Sunday, June 16, 2013
Kabuse-cha (かぶせ茶)
I'm very familiar with gyokuro. Grew up with that as the only green tea drunk in the household. Oddly the family isn't fond of matcha. So while I was trained in that art of making matcha for a koicha or an usucha, it wasn't often drunk at home. Now, if you place the leaves in front of me, I can quite easily differentiate between the usual sencha, kabuse-cha and gyokuro. Sencha itself is more about the tea- the cultivation and processing, the manner of preparation and the selection of water, and not so much of chanoyu, which has been said to focus on everything else but the tea itself.
Good sencha ('boiled tea') is hard to come by. One could buy online, but that's only after much trial and error to pick out the better shops from the mass-market-driven ones. My stocks are mostly sourced from Japan, sent over by the darling friends who either buy exactly what my list indicates, or be adventurous to send me additional items. Not keen on friends buying me all sorts of tea to try, unless they know what they're buying.

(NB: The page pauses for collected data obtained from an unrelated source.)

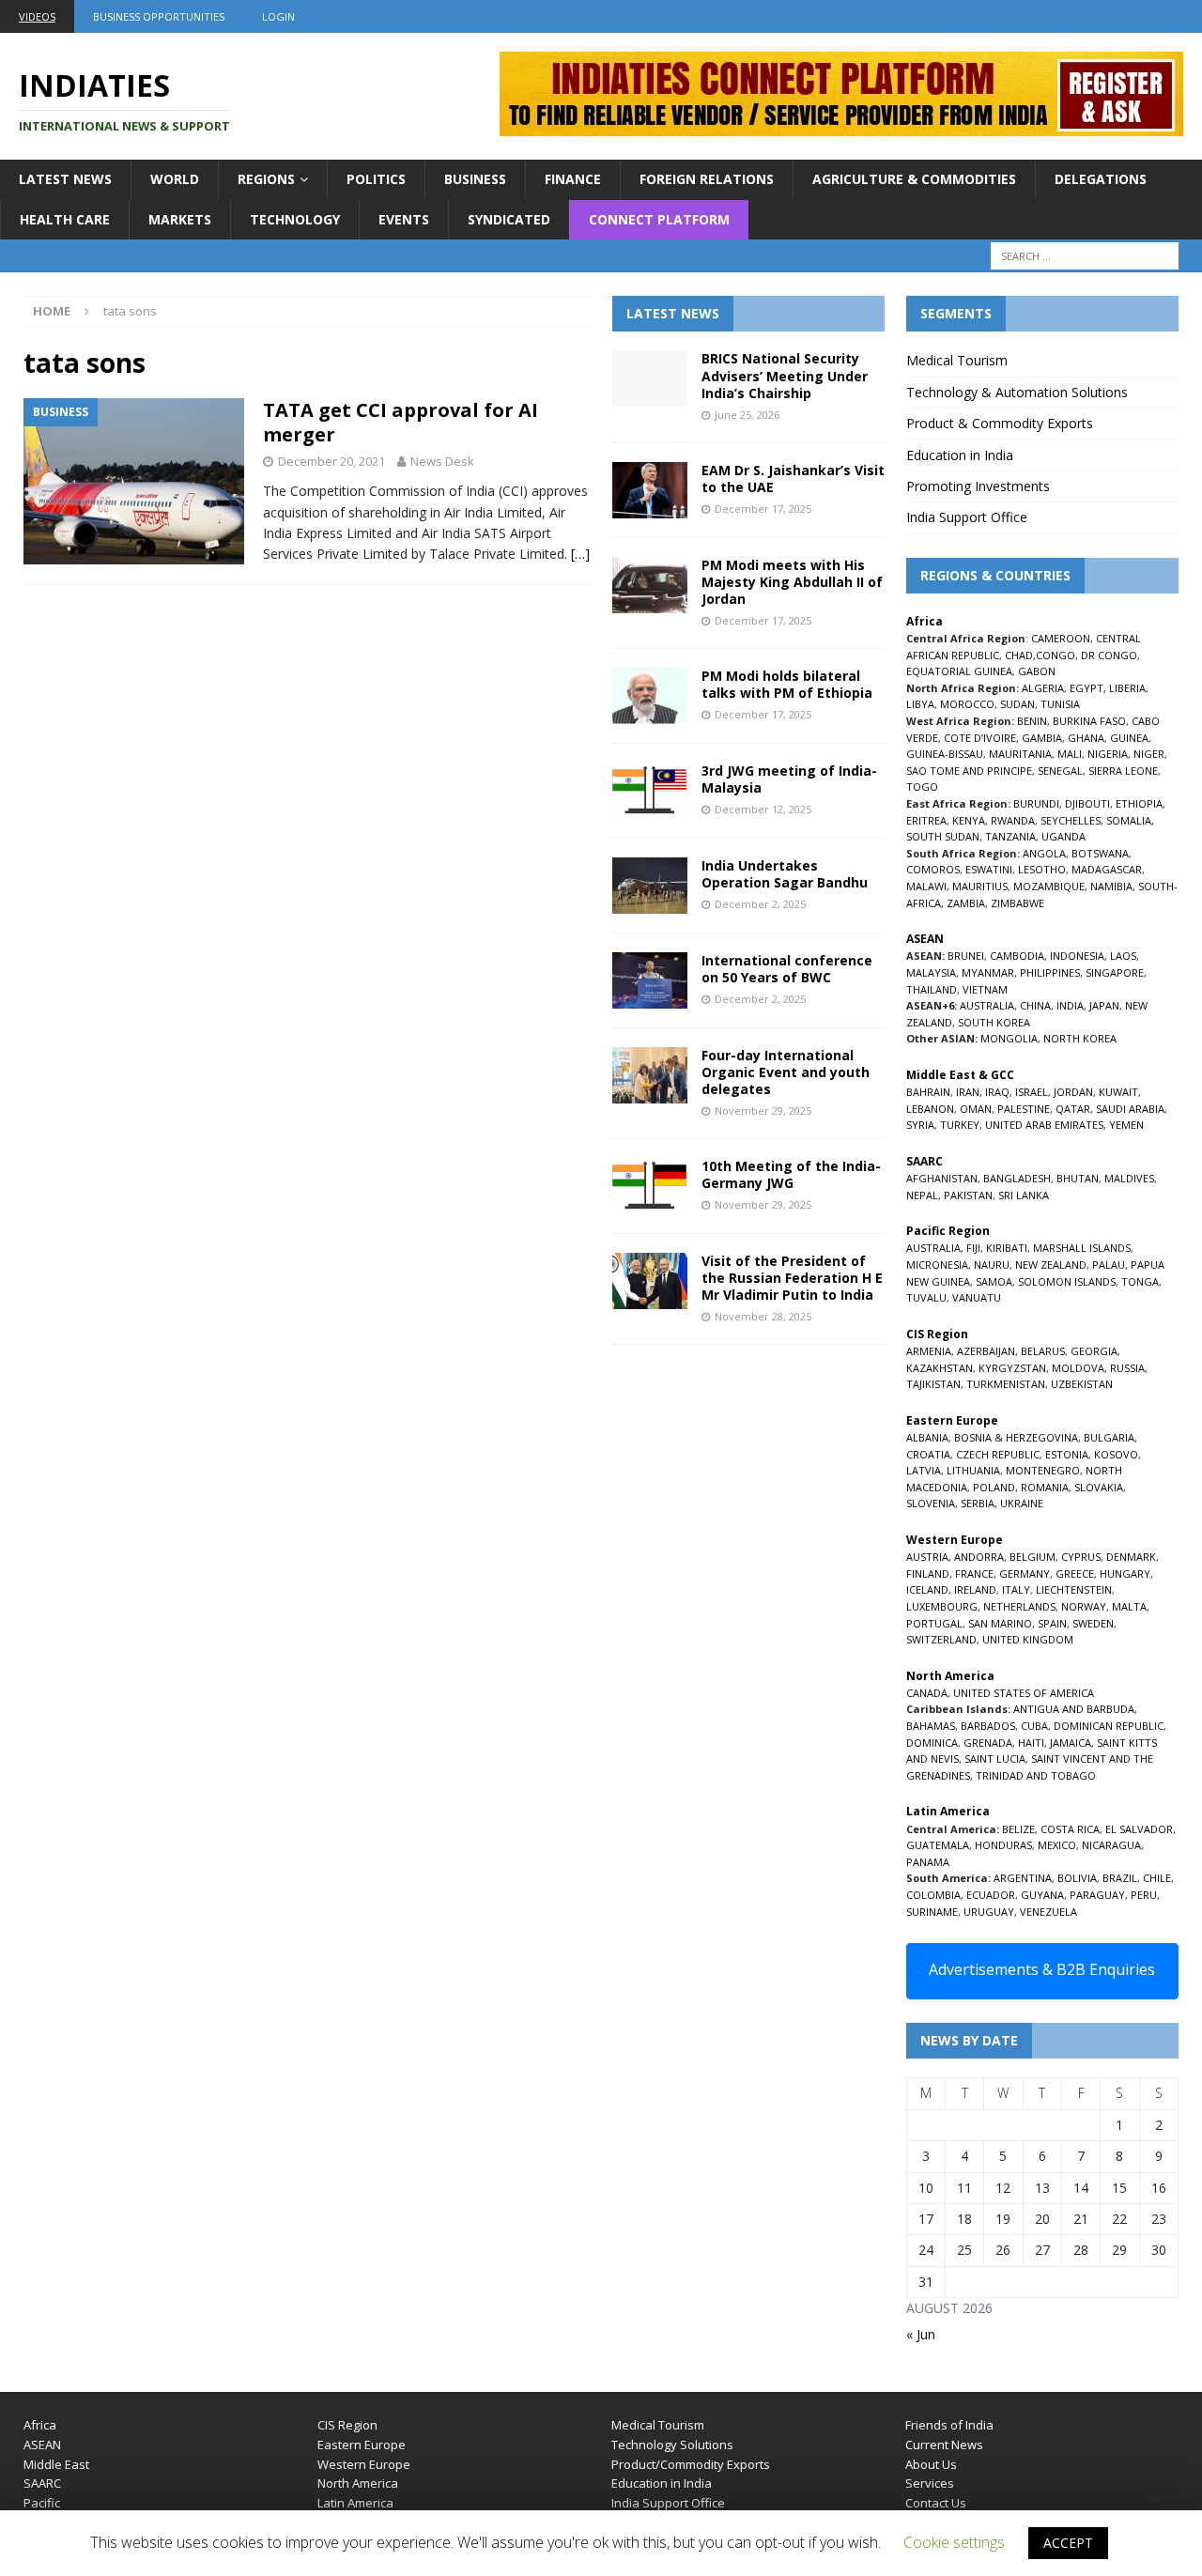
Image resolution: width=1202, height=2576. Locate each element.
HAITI (1031, 1742)
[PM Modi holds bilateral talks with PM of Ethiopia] (649, 696)
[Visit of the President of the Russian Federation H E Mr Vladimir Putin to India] (649, 1281)
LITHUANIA (973, 1470)
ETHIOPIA (1139, 803)
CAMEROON (1060, 638)
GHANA (1086, 738)
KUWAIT (1118, 1092)
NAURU (991, 1264)
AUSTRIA (927, 1557)
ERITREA (926, 820)
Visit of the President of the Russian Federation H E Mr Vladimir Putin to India (792, 1277)
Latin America (355, 2502)
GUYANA (1042, 1895)
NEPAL (922, 1195)
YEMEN (1126, 1125)
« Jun (920, 2334)
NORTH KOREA (1080, 1038)
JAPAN (1104, 1005)
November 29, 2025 (763, 1110)
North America (357, 2483)
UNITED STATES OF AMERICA (1023, 1693)
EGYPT (1086, 688)
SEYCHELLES (1070, 820)
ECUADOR (990, 1895)
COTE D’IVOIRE (980, 738)
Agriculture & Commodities (914, 179)
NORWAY (1083, 1606)
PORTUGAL (934, 1623)
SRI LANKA (1023, 1195)
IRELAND (975, 1589)
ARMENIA (928, 1351)
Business (475, 179)
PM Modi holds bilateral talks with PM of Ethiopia (786, 684)
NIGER (1148, 754)
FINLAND (927, 1573)
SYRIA (920, 1125)
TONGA (1140, 1281)
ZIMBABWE (1017, 903)
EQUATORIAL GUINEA (959, 671)
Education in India (959, 455)
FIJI (973, 1248)
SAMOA (994, 1281)
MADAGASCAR (1106, 869)
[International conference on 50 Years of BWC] (649, 980)
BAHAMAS (930, 1726)
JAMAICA (1070, 1742)
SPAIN (1052, 1623)
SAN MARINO (1000, 1623)
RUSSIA (1127, 1368)
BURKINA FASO (1089, 721)
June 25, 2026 (747, 415)
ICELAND (927, 1589)
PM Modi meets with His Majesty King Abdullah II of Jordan (792, 582)
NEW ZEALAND (1050, 1264)
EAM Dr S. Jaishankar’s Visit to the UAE (793, 478)
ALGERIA (1043, 688)
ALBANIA (927, 1437)
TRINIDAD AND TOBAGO (1036, 1775)
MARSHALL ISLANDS (1082, 1248)
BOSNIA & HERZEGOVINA (1016, 1437)
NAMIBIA (1111, 886)
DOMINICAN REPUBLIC (1108, 1726)
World (174, 179)
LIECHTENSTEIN (1074, 1589)
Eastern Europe (361, 2444)
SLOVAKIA (1098, 1487)
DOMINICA (932, 1742)
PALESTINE (1023, 1109)
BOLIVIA (1077, 1878)
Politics (376, 179)
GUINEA (1129, 738)
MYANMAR (988, 972)
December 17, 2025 (763, 508)
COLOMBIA (933, 1895)
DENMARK (1131, 1557)
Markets (179, 219)
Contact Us (935, 2502)
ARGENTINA (1023, 1878)
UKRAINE (1021, 1503)
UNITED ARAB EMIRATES (1044, 1125)
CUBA (1034, 1726)
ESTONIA (1066, 1454)
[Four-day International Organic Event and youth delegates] (649, 1075)
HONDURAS (1003, 1845)
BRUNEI (966, 956)
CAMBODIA (1017, 956)
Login (278, 16)
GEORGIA (1094, 1351)
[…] (580, 554)
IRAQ (997, 1092)
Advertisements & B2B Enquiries (1042, 1969)
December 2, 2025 (760, 904)
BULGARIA (1109, 1437)
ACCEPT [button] (1068, 2543)
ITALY (1016, 1589)
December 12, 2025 (763, 809)
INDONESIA (1077, 956)
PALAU (1108, 1264)
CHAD (1019, 655)
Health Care (65, 219)
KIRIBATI (1006, 1248)
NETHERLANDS (1019, 1606)
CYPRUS (1081, 1557)
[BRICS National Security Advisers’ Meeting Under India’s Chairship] (649, 378)
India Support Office (966, 517)
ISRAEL (1031, 1092)
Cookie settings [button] (954, 2542)
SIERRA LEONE (1123, 771)
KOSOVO (1116, 1454)
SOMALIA (1128, 820)
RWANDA (1013, 820)
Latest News (65, 179)
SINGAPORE (1115, 972)
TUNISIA (1060, 704)
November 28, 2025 (763, 1316)
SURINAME (932, 1912)
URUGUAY (988, 1912)
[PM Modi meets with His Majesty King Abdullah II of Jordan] (649, 585)
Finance (573, 179)
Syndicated (509, 219)
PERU (1144, 1895)
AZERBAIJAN (986, 1351)
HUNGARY (1125, 1573)
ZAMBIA (966, 903)
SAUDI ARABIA (1130, 1109)
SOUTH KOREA (994, 1022)
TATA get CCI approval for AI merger (400, 422)
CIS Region (347, 2424)
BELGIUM (1032, 1557)
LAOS (1123, 956)
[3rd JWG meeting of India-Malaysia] (649, 791)
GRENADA (987, 1742)
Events (403, 219)
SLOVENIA (930, 1503)
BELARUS (1043, 1351)
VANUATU (976, 1297)
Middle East (56, 2464)
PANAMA (927, 1862)
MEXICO (1057, 1845)
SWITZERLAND (941, 1639)
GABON (1037, 671)
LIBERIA (1127, 688)
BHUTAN (1077, 1178)
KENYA (968, 820)
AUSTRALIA (987, 1005)
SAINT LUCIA (994, 1758)
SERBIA (977, 1503)
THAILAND (931, 989)
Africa (39, 2424)
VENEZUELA (1048, 1912)
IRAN (967, 1092)
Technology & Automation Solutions (1017, 392)
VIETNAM (985, 989)
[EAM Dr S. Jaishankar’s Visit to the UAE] (649, 490)
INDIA (1070, 1005)
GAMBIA (1042, 738)
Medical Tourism (957, 360)
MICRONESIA (937, 1264)
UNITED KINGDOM (1027, 1639)
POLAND (994, 1487)
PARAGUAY (1097, 1895)
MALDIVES (1129, 1178)
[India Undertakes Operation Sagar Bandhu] (649, 885)
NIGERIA (1107, 754)
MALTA (1129, 1606)
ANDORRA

Even for us who kinda know our teas, there's a 70% chance that the teas we purchase will be crap, unless we get to taste that particular batch prior. Thrilled that the girlfriends brought back so many teas for me from spring. All the exciting first flushes. One gifted me an excellent batch of kabuse-cha (かぶせ茶) from Uji, Kyoto from this spring.
Excitedly brewed it specially to sit down with Kinfolk Volume Eight. The rich bright emerald green is gorgeous. Brewed it at a low 55ºC. The top-grade sencha, kabusecha, while sharing the same bush as the gyokuro, is slightly less shaded, but away from direct sunlight as well. Those run-of-the-mill sencha would be plucked from plants sitting under the sun.
As far as green tea goes, I'm partial to Japanese green tea. Not too keen on the rest. There's a certain seaweed, briny taste I'm looking for in a favorite. The aftertaste lingers sweet and beautifully complex. Such a treat.